I have a use case with NServiceBus explained in this question. Essentially there is a message handler for a ImportProductCommand message. Typically a collection of these messages is sent to the handler after another handler receives an ImportProductsCommand which specifies the set of products to import. There is a requirement to know the status of a set import and so a saga is used to manage importing state. The handler for ImportProductCommand publishes a ProductImportedEvent message and ProductImportFailedEvent message upon completion. The saga subscribes to those messages correlating them to the initiating ImportProductsCommand message using an ID assigned to the message when it was first received.

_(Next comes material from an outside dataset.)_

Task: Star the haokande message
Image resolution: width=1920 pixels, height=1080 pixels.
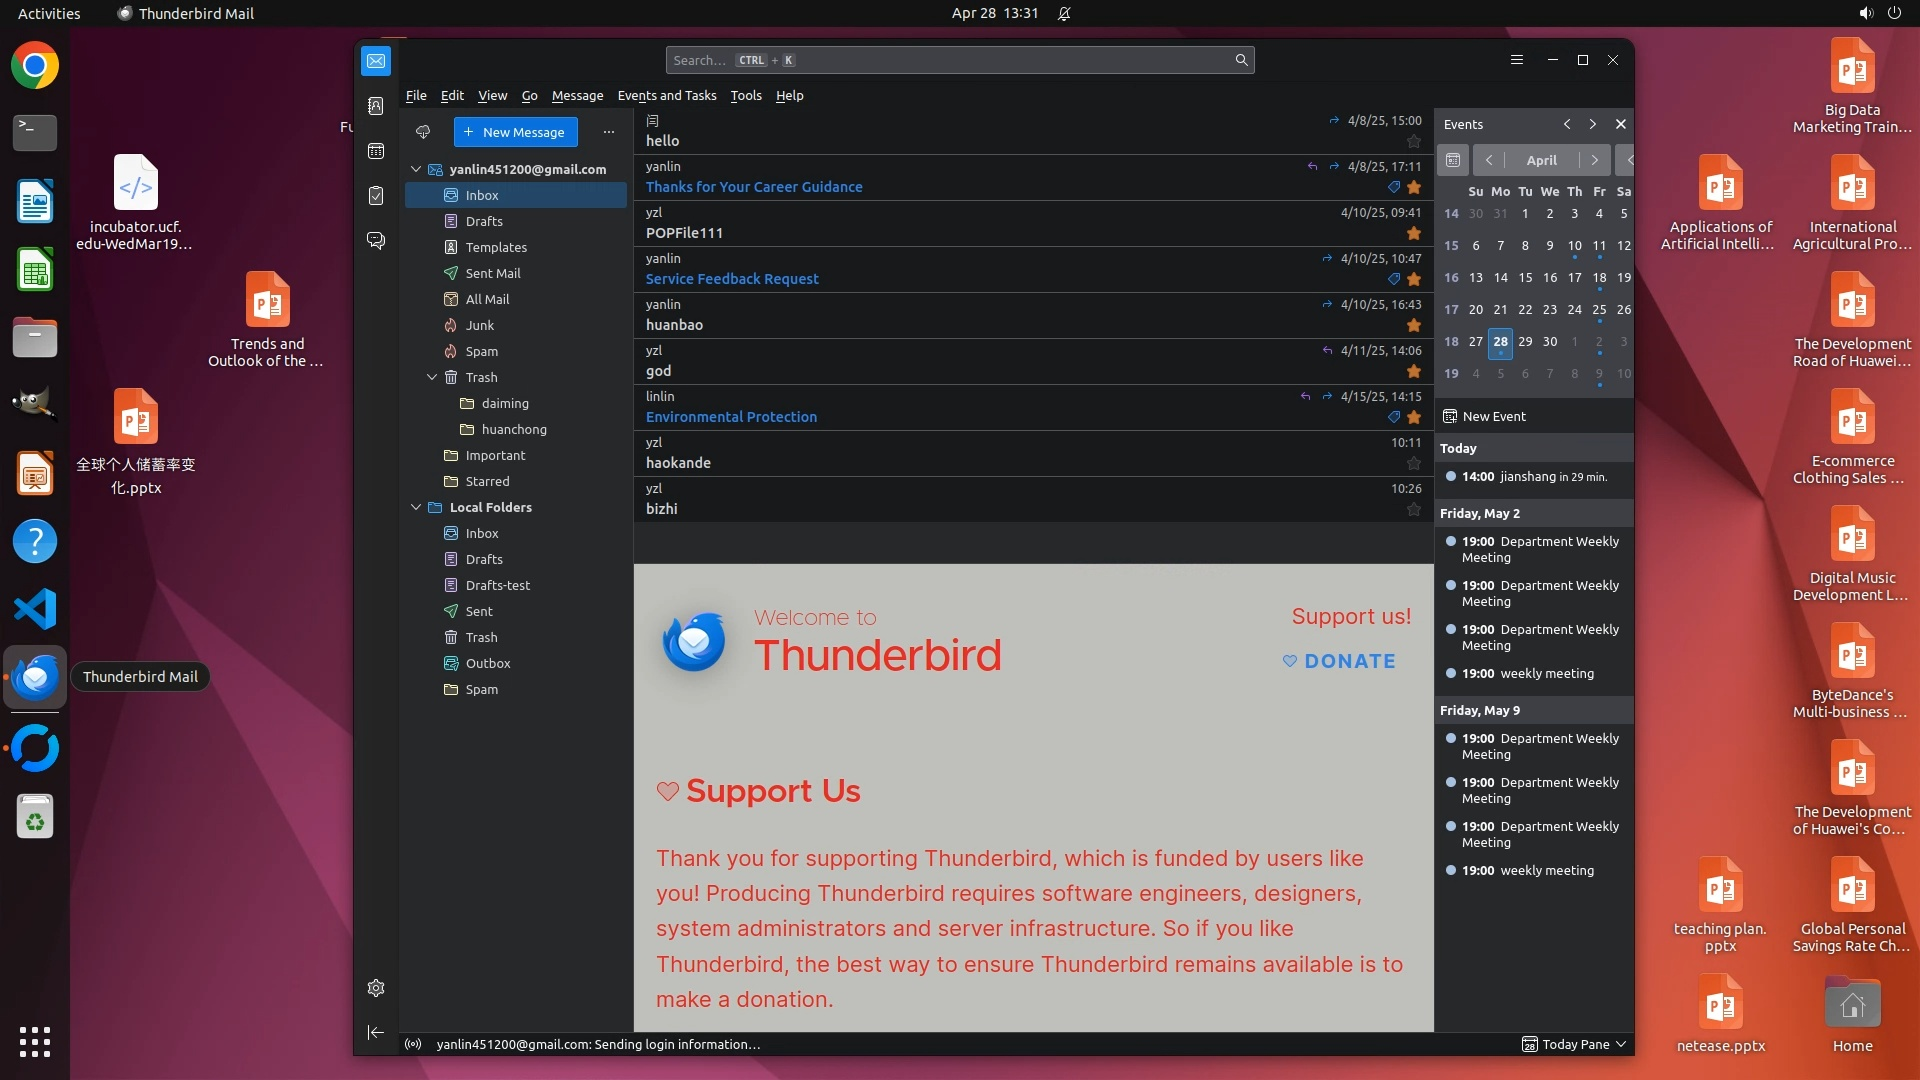Action: pos(1414,463)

public class ProductImportSaga : NServiceBus.Saga.Saga<ProductImportSagaData>,
    IAmStartedByMessages<ImportProductsCommand>,
    IHandleMessages<IProductImportedEvent>,
    IHandleMessages<IProductImportFailedEvent>
{
    public override void ConfigureHowToFindSaga()
    {
        ConfigureMapping<IProductImportedEvent>(x => x.ImportId, x => x.CorrelationId);
        ConfigureMapping<IProductImportFailedEvent>(x => x.ImportId, x => x.CorrelationId);
    }

    public void Handle(ImportProductsCommand message)
    {
        this.Data.ImportId = message.Id;
        this.Data.Total = message.SKUs.Length;
        foreach (var command in message.SKUs.Select(sku => new ImportProductCommand(message.SupplierId, sku, message.ImportImage, message.Id)))
            this.Bus.SendLocal(command);    // send to local handler shown below
    }

    public void Handle(IProductImportedEvent message)
    {
        this.Data.OnCompleted();
    }

    public void Handle(IProductImportFailedEvent message)
    {
        this.Data.OnFailed();
    }
}

And the handler of individual ImportProductCommand messages looks like this:

// handles messages sent by saga above (or sent individually by WCF service)
public class ImportProductHandler : IHandleMessages<ImportProductCommand>
{
    public IBus Bus { get; set; } 

    public void Handle(ImportProductCommand message)
    {
        // importing logic here and upon success:
        if (success)
        {
           this.Bus.Publish(new ProductImportedEvent(correlationId: message.Id));
        }
        else
        {
           this.Bus.Publish(new ProductImportFailedEvent(correlationId: message.Id));
        }
    }
}

This issue is that when the event messages are published they get placed on the queue associated with the process which is hosting both the individual handler and the saga. When this happens there may be a lot of messages in the queue that were originally sent by the saga in response to the ImportProductsMessage. This means that the saga won't receive those events until after the queued ImportProductCommand messages have been handled and therefore processing status of the batch import won't be updated in a timely manner. If I host the saga in a different process then it will receive the messages without having to wait for the command queue to process. Is there a way to achieve the same effect while hosting the handler and the saga in the same process? Basically, I would like for the event messages to be processed in an order different from the ImportProductCommand messages even though they are on the same queue so that the saga can handle those events and update its state accordingly. Is this possible or is there a better way to achieve this result? I've tried to specify message handler ordering using First<T> to no avail and it seems overkill to deploy two different hosts for closely related logic.

1

1 Answers

2
votes

There is no concept of priority with NSB so it is typical to use another endpoint to perform the work. It sounds like what you are after is work distribution, you may want to take a look at the Distributor. In that model the Saga would maintain the state of the entire unit of work while each endpoint(s) would handle the actual processing. This would allow you to add additional endpoints dynamically if things were to start to slow down.

If you didn't want to implement the full Distributor, then at the very least pushing the actual work to another endpoint would alleviate any need for priority.